Командир взвода, оглядев позиции, отвел Бориса Павловича и его напарника за курганчик.
— Вот тут ваш дом. Вы меня поняли? — и, не дожидаясь ответа, ушел к другим расчетам: таким опытным бойцам, как те, что стояли
Борису Павловичу как-то неожиданно стало неуютно и тревожно: вокруг стояла зимняя непроглядная темень, властвовал сырой холод, слышались только плеск моря за спиной да позвякивание орудий вокруг. Впереди, над холмами, словно зарницы, вспыхивали взрывы бомб и снарядов красноармейской дальнобойной артиллерии.
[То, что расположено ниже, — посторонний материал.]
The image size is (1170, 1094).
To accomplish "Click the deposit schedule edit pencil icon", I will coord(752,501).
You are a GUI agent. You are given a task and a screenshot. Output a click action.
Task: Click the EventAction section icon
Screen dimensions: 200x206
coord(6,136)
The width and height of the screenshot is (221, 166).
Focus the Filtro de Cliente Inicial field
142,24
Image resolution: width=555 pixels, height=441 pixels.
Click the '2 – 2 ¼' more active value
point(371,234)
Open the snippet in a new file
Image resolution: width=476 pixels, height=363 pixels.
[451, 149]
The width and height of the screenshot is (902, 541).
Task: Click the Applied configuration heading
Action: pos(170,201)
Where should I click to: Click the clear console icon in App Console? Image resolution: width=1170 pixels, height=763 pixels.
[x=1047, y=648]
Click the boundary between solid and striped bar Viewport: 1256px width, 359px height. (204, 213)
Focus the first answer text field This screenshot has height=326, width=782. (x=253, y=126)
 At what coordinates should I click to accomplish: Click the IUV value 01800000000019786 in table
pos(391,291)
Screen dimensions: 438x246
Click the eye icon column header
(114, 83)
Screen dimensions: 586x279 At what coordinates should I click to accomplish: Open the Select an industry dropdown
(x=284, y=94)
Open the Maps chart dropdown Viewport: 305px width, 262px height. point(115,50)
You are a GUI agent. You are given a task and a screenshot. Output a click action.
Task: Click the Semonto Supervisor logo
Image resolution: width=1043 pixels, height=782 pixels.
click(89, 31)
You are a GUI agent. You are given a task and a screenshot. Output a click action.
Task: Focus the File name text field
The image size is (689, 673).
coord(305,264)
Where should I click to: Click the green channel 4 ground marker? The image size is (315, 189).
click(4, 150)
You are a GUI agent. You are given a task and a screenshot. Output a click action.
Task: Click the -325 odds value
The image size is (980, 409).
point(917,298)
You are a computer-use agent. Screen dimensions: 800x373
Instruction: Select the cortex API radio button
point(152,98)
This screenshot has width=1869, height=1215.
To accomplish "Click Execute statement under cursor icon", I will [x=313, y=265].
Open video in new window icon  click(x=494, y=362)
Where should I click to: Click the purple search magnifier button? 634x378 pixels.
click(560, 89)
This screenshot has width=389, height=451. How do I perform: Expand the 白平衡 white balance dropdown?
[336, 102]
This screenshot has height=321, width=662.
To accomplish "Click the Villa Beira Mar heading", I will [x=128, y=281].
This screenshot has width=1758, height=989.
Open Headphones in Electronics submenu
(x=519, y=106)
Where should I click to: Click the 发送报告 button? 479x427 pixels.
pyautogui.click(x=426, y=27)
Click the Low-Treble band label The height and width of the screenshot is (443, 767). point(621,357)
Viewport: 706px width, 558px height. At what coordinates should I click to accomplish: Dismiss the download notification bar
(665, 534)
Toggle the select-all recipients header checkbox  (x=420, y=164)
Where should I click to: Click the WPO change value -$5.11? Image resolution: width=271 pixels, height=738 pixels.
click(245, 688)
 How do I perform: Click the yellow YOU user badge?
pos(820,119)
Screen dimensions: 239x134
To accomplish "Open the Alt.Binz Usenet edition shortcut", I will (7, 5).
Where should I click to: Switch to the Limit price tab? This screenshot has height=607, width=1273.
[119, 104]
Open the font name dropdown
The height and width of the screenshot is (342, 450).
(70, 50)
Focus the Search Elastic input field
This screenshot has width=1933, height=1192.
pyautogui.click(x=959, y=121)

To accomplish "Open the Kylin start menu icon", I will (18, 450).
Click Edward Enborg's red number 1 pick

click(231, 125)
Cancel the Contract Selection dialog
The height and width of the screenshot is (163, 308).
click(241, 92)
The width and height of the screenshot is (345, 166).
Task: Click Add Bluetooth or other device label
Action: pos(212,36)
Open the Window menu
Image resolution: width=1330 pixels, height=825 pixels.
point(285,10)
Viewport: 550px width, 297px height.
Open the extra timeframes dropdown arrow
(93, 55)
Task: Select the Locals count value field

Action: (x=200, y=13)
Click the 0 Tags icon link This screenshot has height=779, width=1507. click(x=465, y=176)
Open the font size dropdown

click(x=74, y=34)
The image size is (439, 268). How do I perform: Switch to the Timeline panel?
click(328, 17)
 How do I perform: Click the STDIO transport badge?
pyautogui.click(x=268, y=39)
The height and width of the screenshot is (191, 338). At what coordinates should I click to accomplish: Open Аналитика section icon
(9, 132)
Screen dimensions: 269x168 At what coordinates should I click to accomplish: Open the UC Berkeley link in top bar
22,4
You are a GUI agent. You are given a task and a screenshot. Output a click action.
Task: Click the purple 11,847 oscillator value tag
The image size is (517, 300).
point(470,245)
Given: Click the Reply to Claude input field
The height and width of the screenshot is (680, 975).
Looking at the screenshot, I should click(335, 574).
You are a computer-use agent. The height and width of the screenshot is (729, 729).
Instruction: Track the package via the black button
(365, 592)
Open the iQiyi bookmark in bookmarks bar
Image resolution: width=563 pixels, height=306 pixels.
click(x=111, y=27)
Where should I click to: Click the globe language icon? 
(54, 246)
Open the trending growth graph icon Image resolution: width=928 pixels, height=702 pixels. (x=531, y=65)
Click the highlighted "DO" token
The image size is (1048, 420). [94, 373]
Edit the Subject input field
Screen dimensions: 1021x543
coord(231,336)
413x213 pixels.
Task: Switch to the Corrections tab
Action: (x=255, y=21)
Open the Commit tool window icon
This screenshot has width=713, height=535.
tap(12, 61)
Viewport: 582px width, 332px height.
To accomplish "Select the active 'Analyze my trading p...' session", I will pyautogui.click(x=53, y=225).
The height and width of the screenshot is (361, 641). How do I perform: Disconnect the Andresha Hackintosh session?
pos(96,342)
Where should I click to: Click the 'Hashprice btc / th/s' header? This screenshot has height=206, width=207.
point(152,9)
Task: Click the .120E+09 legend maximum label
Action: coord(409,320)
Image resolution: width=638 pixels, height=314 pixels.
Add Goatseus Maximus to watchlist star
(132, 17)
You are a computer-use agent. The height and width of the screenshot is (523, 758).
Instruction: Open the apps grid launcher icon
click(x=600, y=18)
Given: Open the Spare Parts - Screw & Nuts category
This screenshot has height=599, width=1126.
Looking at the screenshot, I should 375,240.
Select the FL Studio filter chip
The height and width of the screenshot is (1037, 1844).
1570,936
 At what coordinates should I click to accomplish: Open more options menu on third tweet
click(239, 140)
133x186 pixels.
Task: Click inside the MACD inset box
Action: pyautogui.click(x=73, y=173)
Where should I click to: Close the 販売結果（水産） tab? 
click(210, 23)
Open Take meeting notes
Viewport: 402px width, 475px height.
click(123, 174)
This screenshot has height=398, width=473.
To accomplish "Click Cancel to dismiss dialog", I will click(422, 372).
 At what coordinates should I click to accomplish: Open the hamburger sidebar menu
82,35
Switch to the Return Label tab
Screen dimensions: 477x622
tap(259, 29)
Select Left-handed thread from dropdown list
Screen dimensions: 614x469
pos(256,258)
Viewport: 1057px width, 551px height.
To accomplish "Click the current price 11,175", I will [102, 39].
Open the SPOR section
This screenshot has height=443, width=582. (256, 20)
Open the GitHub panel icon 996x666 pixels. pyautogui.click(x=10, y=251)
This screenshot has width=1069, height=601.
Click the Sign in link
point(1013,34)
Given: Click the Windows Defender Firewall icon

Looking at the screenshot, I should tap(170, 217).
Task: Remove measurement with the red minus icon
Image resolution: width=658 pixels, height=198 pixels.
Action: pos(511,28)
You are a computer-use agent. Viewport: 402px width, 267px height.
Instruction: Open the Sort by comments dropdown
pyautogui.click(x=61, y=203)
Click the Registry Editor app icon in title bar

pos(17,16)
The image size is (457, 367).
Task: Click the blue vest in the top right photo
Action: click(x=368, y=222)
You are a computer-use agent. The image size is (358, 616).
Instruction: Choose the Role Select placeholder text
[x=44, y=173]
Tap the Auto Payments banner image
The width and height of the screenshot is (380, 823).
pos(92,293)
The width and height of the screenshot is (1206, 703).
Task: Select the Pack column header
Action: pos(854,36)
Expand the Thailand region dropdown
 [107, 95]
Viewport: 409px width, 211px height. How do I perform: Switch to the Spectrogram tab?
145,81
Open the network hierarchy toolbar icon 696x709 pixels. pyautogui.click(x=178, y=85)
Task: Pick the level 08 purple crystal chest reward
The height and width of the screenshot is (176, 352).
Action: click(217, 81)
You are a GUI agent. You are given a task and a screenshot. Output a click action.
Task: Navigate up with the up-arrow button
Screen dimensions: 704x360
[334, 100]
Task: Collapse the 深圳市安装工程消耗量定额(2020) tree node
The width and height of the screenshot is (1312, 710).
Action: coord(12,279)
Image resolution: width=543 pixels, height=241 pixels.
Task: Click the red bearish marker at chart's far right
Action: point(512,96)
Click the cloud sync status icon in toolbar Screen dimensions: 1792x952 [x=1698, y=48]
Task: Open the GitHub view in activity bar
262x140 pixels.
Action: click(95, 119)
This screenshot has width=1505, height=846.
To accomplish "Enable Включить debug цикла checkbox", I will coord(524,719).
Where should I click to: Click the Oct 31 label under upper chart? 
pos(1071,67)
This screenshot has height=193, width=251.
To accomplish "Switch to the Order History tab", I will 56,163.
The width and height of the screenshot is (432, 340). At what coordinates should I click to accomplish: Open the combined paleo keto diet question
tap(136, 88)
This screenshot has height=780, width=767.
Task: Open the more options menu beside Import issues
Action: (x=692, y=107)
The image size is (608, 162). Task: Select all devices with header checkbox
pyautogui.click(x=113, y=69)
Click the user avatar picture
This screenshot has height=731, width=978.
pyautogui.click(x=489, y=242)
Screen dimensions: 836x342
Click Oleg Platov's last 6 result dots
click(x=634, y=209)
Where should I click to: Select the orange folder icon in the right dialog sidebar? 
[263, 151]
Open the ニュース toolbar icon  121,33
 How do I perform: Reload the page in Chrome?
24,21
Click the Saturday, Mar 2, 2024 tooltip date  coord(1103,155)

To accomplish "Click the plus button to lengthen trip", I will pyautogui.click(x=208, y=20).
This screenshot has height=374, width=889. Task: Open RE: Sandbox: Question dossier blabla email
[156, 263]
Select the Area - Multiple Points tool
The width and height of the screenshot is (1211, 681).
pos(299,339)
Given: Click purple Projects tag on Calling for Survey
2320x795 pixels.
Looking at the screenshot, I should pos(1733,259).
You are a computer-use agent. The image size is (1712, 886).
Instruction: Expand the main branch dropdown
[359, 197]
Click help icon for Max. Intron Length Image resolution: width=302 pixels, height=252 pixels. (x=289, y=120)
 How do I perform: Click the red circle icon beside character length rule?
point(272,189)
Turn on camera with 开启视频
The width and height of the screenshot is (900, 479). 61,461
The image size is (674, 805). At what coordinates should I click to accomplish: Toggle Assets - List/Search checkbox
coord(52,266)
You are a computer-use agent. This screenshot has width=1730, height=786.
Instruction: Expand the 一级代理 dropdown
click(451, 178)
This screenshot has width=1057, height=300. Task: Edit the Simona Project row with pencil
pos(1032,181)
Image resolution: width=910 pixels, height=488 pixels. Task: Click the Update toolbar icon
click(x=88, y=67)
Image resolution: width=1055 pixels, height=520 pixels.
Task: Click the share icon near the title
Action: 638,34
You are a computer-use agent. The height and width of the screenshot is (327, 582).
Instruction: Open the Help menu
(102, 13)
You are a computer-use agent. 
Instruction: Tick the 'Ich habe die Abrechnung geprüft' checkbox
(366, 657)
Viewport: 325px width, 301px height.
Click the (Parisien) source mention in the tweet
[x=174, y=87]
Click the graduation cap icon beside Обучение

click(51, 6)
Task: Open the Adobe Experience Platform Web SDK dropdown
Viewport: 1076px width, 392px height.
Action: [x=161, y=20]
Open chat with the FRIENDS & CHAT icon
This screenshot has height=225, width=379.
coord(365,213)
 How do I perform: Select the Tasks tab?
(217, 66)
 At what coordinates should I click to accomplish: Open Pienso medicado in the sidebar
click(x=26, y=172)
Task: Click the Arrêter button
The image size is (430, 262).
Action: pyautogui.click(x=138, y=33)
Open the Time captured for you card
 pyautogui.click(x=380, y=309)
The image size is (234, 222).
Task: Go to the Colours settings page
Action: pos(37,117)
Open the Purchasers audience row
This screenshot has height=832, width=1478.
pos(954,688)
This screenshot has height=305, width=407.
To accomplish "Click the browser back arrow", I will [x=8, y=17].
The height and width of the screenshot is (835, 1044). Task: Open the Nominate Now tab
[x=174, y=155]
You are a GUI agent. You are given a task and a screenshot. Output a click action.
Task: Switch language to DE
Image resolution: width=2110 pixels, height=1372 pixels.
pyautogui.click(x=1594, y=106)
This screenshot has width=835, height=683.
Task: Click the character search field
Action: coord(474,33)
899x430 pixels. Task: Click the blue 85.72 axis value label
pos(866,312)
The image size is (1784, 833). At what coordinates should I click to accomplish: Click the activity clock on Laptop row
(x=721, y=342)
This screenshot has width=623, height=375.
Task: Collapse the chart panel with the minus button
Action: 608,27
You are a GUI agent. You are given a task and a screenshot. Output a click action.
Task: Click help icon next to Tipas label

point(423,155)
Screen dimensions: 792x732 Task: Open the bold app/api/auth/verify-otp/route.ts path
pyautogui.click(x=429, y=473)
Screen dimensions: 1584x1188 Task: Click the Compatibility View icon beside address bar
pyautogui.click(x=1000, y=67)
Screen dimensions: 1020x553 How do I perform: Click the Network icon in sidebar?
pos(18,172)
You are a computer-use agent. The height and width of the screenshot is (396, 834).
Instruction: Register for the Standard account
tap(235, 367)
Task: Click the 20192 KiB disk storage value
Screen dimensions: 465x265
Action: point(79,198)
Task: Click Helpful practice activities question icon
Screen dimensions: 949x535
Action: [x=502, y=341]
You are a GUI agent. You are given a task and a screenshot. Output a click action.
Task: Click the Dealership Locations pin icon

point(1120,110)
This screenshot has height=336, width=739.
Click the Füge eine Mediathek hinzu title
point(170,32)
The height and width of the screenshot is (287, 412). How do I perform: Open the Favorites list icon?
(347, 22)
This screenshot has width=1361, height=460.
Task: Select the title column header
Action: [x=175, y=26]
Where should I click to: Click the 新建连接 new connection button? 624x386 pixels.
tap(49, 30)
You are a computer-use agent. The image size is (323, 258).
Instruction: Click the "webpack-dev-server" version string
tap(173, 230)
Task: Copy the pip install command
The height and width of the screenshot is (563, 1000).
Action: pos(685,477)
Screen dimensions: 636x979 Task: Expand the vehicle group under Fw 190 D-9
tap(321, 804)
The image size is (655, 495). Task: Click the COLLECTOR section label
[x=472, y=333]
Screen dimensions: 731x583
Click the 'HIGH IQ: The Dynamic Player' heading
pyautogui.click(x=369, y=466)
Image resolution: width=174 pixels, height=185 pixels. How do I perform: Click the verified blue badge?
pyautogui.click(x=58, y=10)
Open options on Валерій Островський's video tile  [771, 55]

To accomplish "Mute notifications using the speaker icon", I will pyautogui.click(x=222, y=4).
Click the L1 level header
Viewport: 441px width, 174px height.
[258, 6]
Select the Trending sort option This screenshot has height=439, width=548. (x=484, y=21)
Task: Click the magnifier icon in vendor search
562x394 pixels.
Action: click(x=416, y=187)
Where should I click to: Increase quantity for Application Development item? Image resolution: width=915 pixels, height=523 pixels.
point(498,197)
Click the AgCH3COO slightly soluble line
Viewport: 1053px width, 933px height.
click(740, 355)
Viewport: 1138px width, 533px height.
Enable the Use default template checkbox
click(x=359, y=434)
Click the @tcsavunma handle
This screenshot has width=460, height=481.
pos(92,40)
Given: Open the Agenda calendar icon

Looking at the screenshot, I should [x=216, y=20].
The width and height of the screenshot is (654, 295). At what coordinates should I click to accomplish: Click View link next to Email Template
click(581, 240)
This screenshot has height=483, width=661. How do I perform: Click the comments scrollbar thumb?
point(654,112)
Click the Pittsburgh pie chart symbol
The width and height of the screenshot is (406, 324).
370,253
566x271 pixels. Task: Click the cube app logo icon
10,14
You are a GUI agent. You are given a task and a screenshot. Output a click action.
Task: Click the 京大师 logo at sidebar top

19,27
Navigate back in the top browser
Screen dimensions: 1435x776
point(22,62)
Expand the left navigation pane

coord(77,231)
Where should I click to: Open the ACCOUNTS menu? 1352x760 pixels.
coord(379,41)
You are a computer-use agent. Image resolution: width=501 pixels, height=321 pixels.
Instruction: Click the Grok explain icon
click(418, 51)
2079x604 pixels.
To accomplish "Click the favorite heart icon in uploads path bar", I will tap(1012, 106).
Окопы, куда их привели, были не такие, какие они рыли, отступая вдоль азовского побережья. Там были ровненькие, сделанные по всем правилам, как на экзамене, а здесь — выщербленные снарядами, кое-где полузасыпанные, с вырванными краями, с глубокими норами, уходящими под бруствер. И какими-то маломерными, мелкими, тут в три погибели пригибаться приходилось. Однако копать глубже не получалось — под ногами чувствовался камень.
— Что это за дырка, камандира? В стена... — спросил у Бориса Павловича Айвазов, один из престарелых «азеров». — Дла поспаля?
— Наверное, для боеприпасов. Поспаля... — перекривил его помкомвзвода. — Вам бы только есть да спать. Иди вкапывайся глубже!
— Есть, камандира, — вяло ответил Айвазов.
Борис Павлович с тоской посмотрел ему в спину и вдруг почувствовал себя невероятно давно существующим на войне, старым и по-стариковски мудрым. Душу тревожило то, что на наши залпы противник не отвечал стрельбой из своих орудий. Вместо этого как назло молчал. Только далеко слева его автоматчики изредка выбрасывали осветительные ракеты, наверное, чтобы отвлечь внимание от главных сил, сосредоточивающихся где-то в другом месте. Но где — трудно сказать. Хуже нет — ждать нового наступления врага, когда не знаешь, откуда он нанесет главный удар!
От этих размышлений Бориса Павловича оторвал ворчливый голос еще одного солдата:
— Копай, копай тут, пока жилы не лопнут, а за спиной море. Не нравится мне это. Надо наступать и уходить от него подальше! И ты еще, помкомвзвода, молчишь, как в рот воды набрал. У меня от сырости ломит колени.
— Копай, копай, — сухо ответил Борис Павлович, тоже налегая на лопату, выворачивая из земли булыжник и укладывая его на бруствер. Всякий раз, когда ему напоминали о том, что он помкомвзвода, у него пересыхало в горле от ответственности.
— Может, нет смысла копать, зря силы тратить…
— Тогда сходи к командиру полка и спроси: можно ли, мол, товарищ полковник, не выполнить ваш боевой приказ? Надоело, дескать, фронтовое однообразие…
Видя такие настроения солдат, Борис Павлович отвлекся от работы, выбрался из окопа и пошел вдоль расположения взвода.
— Траншеи рыть в рост человека и глубже, — командовал он, — не лениться. Хороший окоп — это залог того, что вы не погибнете.
— Ты серьезно, камандира, про то, чтобы мне сходить к товарищу полковнику? — спросил у него тот солдат, которого он посылал за разрешением не копать окоп.